Shortly after I posted a story that Tesla’s certified pre-owned webpage had gone live on Saturday, the Tesla Motors website and Twitter were hacked by an unknown assailant, as was Elon Musk’s personal Twitter. For several hours this past Saturday, the Tesla website redirected to a spoof website while the official Twitter feeds spit out all sorts of infantile messages before the automaker regained control of its sites and social media.
Tesla released an official statement on the hack, saying the case was already “under investigation” and laying the blame for the hack squarely at AT&T’s customer service. According to Tesla’s official version of events:
Posing as a Tesla employee, somebody called AT&T customer support and had them forward calls to an illegitimate phone number.

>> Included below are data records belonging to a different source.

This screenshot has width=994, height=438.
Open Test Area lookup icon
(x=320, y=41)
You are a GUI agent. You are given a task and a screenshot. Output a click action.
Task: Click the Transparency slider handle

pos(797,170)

The impostor then contacted the domain registrar company that hosts teslamotors.com, Network Solutions. Using the forwarded number, the imposter added a bogus email address to the Tesla domain admin account. The impostor then reset the password of the domain admin account, routed most of the website traffic to a spoof website and temporarily gained access to Tesla’s and Elon’s Twitter accounts.
If this series of events is true, it means that Tesla wasn’t really “hacked” so much as somebody at AT&T didn’t do a thorough-enough job of vetting the person claiming to be a Tesla employee. Nonetheless, some people are bound to question whether this means Tesla vehicles themselves are vulnerable to hacking (and like all cars these days, they are), and some drivers reported that they were unable to use their mobile phone apps while the automaker attempted to sort things out. To its credit, Tesla has been active in recruiting hackers and security experts to make the Model S safe from attack, but one has to wonder what might happen if Tesla was well and truly hacked?
Just don’t tell that to Wall Street, as TSLA stocks are up 7% this morning ahead of an official announcement about Tesla’s home battery service. Perhaps the fact that despite being hacked, nothing all that bad actually happened has bolstered the bulls. After all, it’s happened to other automakers before too.
Is the Tesla hack much ado about nothing, or cause for concern?